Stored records
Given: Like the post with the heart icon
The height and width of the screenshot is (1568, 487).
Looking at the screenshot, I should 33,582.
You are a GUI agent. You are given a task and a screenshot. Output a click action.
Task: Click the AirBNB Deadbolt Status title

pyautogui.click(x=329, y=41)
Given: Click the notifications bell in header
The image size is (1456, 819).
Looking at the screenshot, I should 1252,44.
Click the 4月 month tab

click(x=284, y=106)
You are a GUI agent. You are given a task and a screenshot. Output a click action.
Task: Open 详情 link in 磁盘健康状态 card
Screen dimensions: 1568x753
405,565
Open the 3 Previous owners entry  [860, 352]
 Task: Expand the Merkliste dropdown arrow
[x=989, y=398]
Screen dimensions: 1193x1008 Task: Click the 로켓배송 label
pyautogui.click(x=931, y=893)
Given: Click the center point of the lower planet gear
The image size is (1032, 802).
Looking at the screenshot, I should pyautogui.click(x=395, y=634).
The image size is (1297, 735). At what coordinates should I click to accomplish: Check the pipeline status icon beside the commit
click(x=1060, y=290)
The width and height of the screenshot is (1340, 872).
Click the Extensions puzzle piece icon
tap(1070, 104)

TASK -> Please write out, exactly as they appear, the lines from the one containing "Task: Open 详情 link in 磁盘健康状态 card" through the last line of the records above, and nothing more.

ANSWER SPACE ->
Task: Open 详情 link in 磁盘健康状态 card
Screen dimensions: 1568x753
405,565
Open the 3 Previous owners entry  [860, 352]
 Task: Expand the Merkliste dropdown arrow
[x=989, y=398]
Screen dimensions: 1193x1008 Task: Click the 로켓배송 label
pyautogui.click(x=931, y=893)
Given: Click the center point of the lower planet gear
The image size is (1032, 802).
Looking at the screenshot, I should pyautogui.click(x=395, y=634).
The image size is (1297, 735). At what coordinates should I click to accomplish: Check the pipeline status icon beside the commit
click(x=1060, y=290)
The width and height of the screenshot is (1340, 872).
Click the Extensions puzzle piece icon
tap(1070, 104)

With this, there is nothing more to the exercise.